Liver transplantation is the only effective therapeutic option for patients with end-stage liver disease due to primary sclerosing cholangitis (PSC). In this study, we analyzed a single center's experience with 150 consecutive PSC patients who received 174 liver allografts. Mean follow-up was 55 months. Actuarial patient survival at 1, 2, 5, and 10 years was 93.7%, 92.2%, 86.4%, and 69.8%, respectively, whereas graft survival was 83.4%, 83.4%, 79.0%, and 60. 5%, respectively. The main indication for retransplantation was hepatic artery thrombosis, and the major cause of death was severe infection. Patients with PSC had a higher incidence of acute cellular and chronic ductopenic rejection compared to a non-PSC control group. Chronic ductopenic rejection adversely affected patient and graft survival. Biliary strictures, both anastomotic and nonanastomotic, were frequent and occurred in 16.2% and 27.2% of patients, respectively.
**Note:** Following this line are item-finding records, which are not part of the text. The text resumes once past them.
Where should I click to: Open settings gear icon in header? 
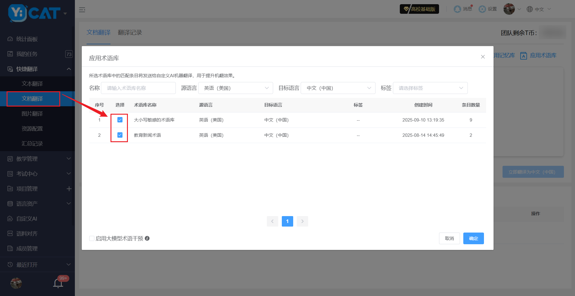pyautogui.click(x=482, y=9)

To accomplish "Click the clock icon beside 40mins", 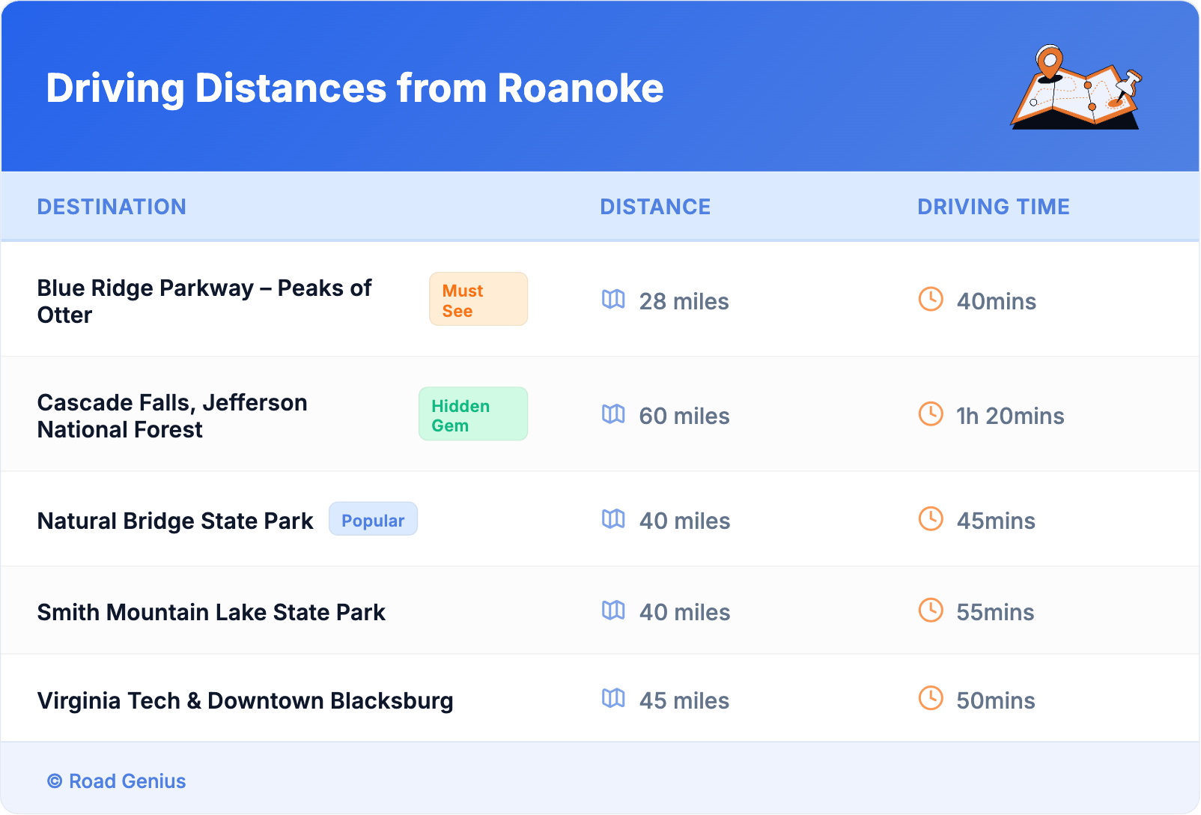I will [931, 300].
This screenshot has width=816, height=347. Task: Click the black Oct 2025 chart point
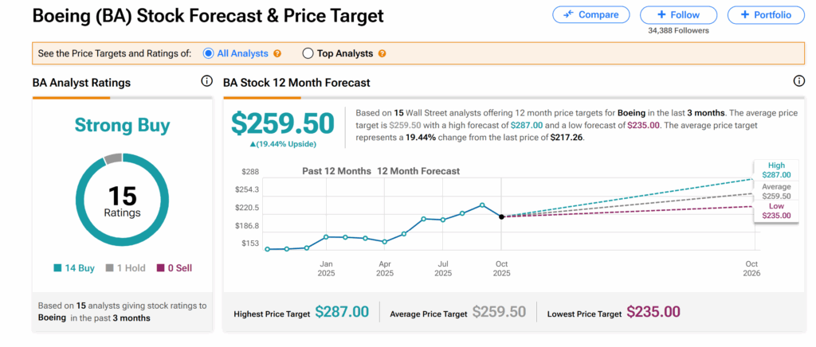pyautogui.click(x=501, y=216)
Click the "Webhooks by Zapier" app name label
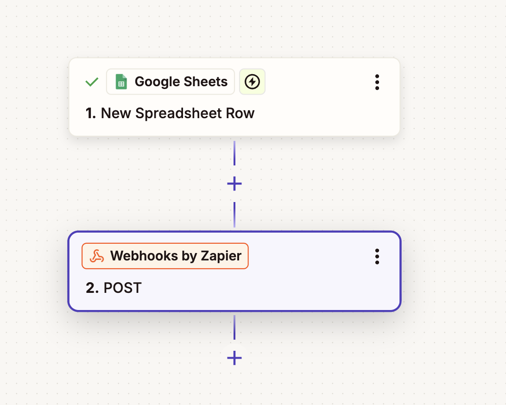 click(176, 256)
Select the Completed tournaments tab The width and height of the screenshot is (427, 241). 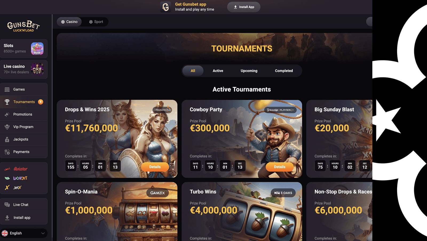point(284,71)
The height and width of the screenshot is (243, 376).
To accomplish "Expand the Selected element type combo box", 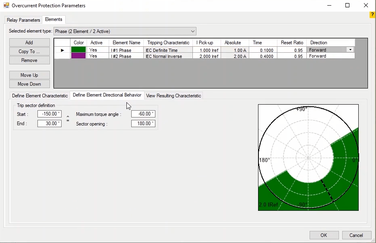I will click(193, 31).
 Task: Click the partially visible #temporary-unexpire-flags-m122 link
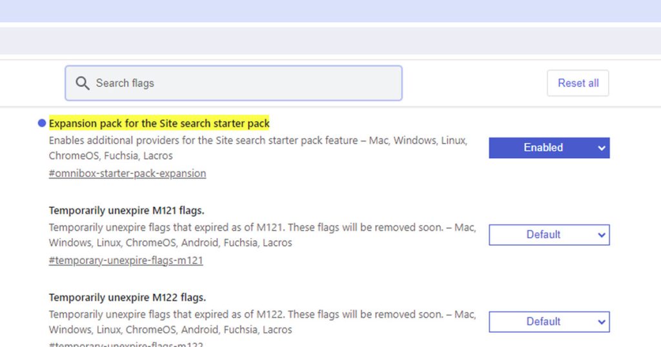point(126,344)
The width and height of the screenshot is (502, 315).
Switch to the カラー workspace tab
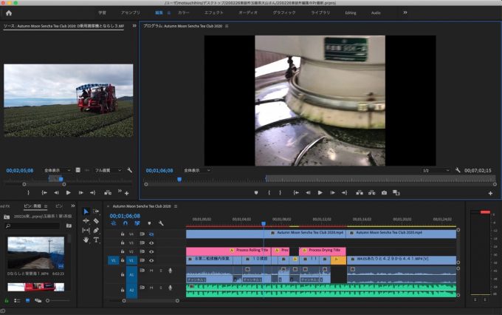coord(183,13)
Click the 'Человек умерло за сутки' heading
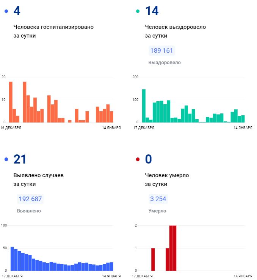 point(167,179)
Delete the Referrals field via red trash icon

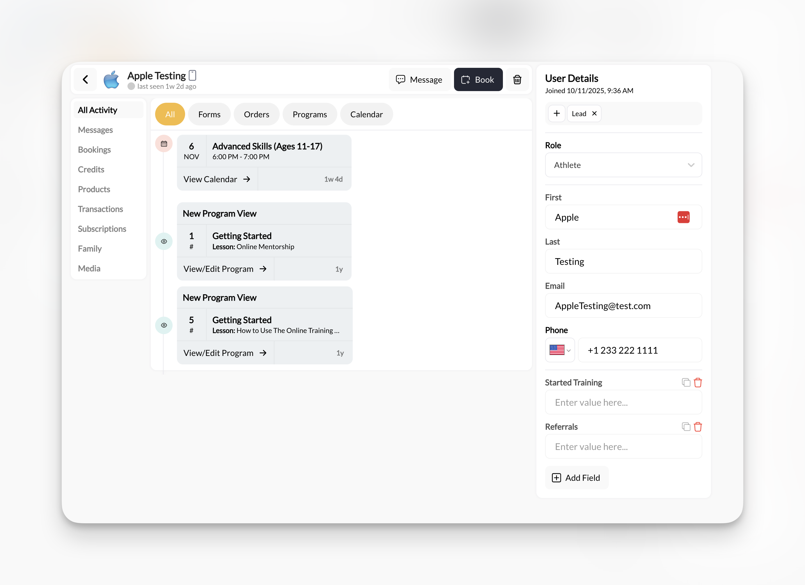[x=698, y=427]
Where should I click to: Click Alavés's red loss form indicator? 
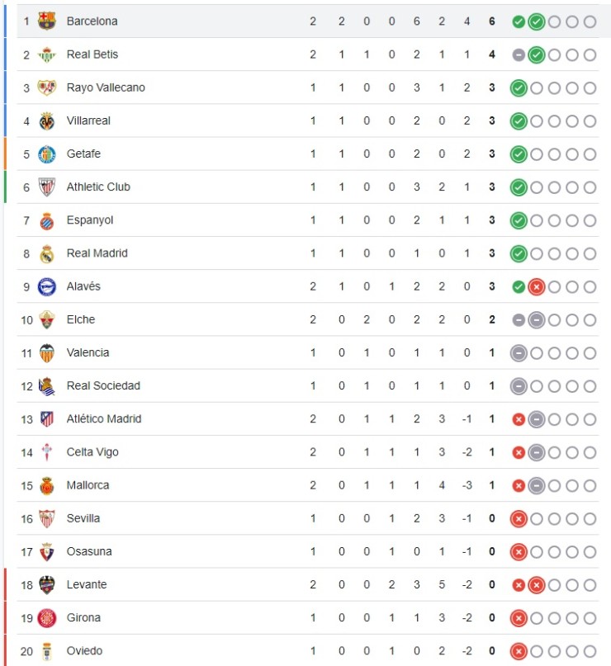pos(535,286)
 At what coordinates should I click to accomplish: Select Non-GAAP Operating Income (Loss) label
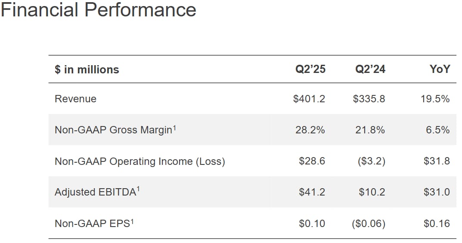(x=140, y=161)
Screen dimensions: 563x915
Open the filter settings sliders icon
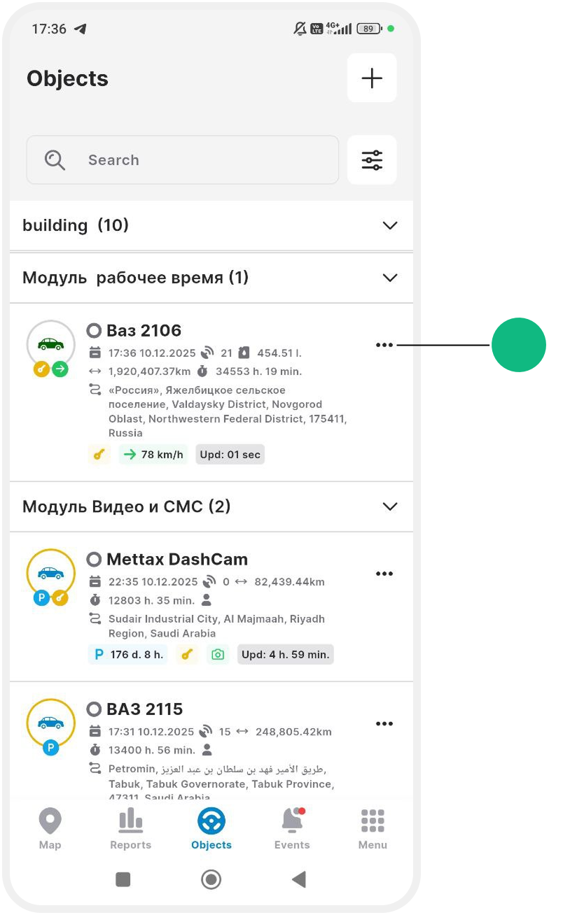372,160
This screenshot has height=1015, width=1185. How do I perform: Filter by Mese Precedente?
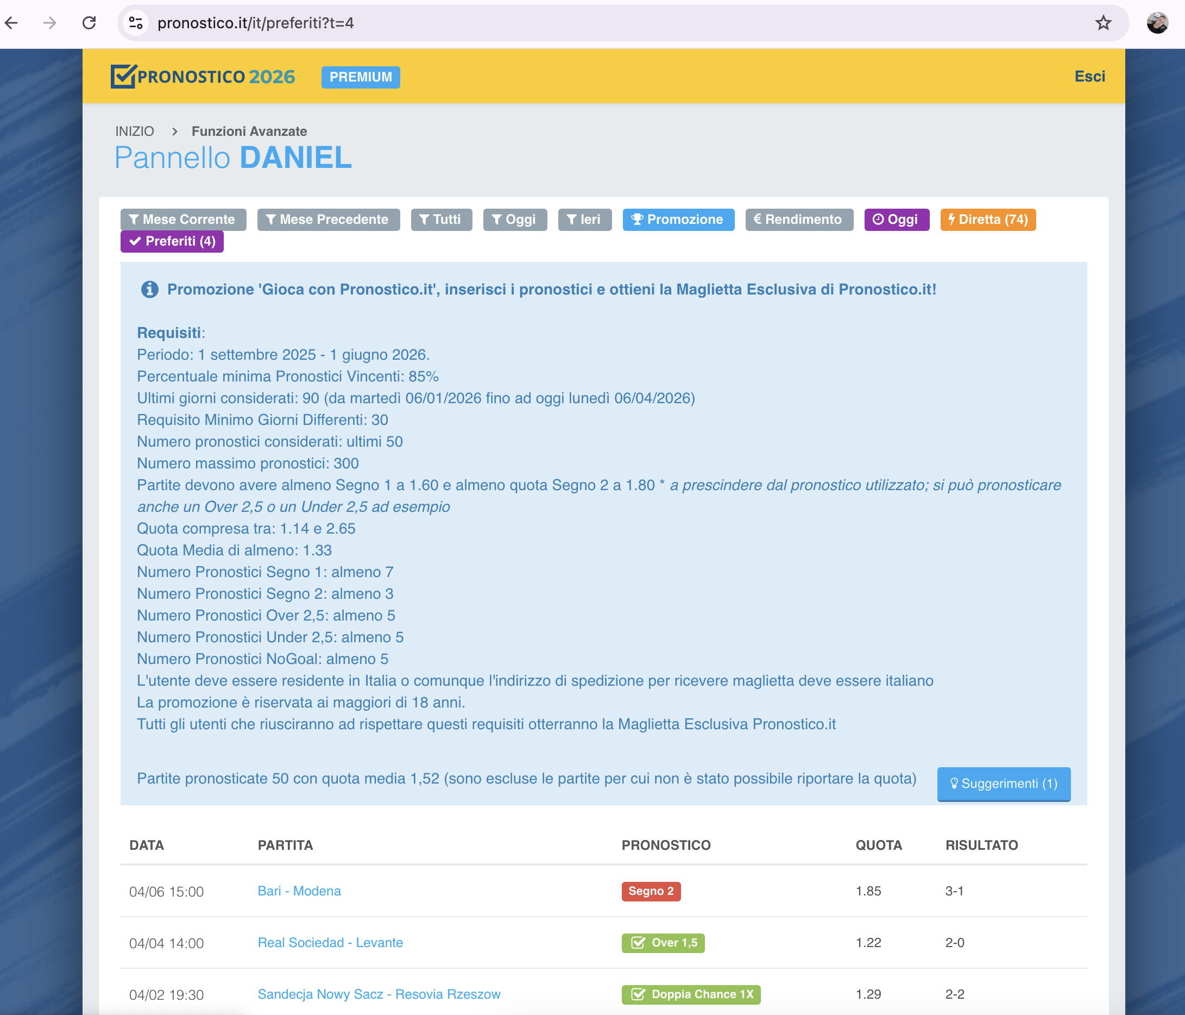coord(328,220)
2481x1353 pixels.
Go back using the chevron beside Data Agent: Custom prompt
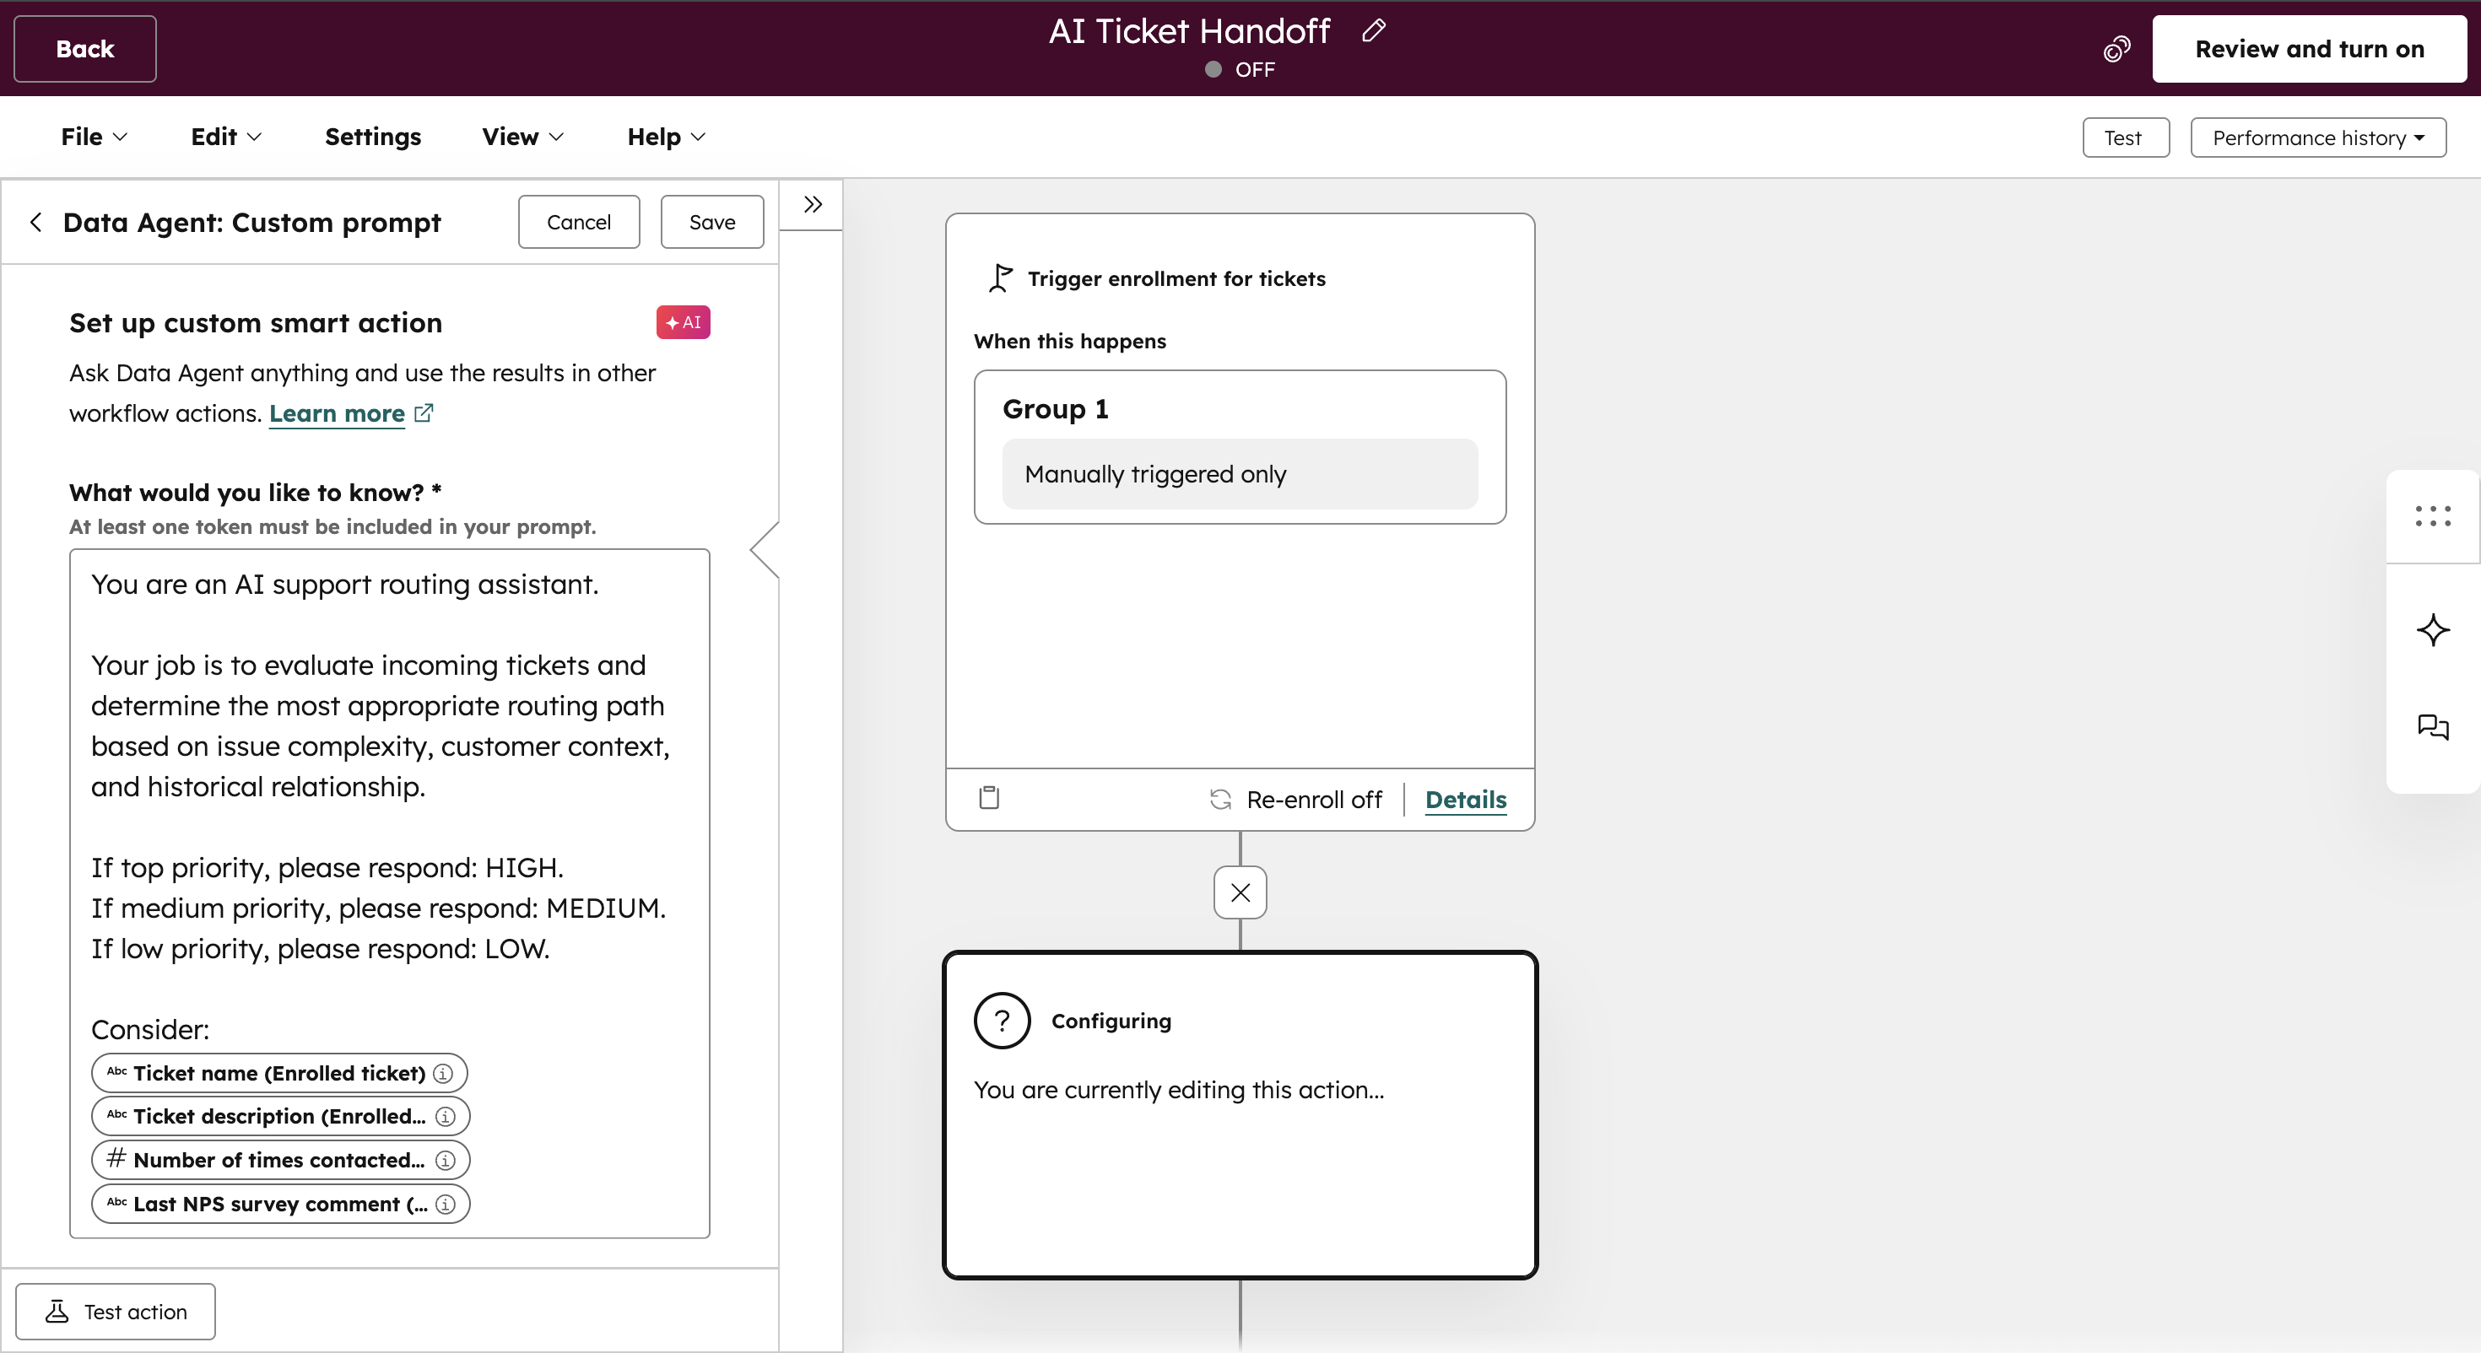[x=36, y=221]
The incidence of recurrent PSC was 20%. A negative impact on patient survival was not seen in patients with either postoperative biliary strictures or recurrence of PSC. Six patients (4%) had cholangiocarcinoma and 1 patient died related to recurrence of malignant disease. Seventy-eight percent of PSC patients had associated inflammatory bowel disease, most commonly chronic ulcerative colitis, which did not adversely impact patient outcome posttransplantation. Nine patients required proctocolectomy after liver transplantation; 5 because of intractable symptoms related to inflammatory bowel disease and 4 due to the development of colorectal carcinoma/high-grade dysplasia. Our data show that liver transplantation provides excellent long-term patient and graft survival for patients with end-stage PSC.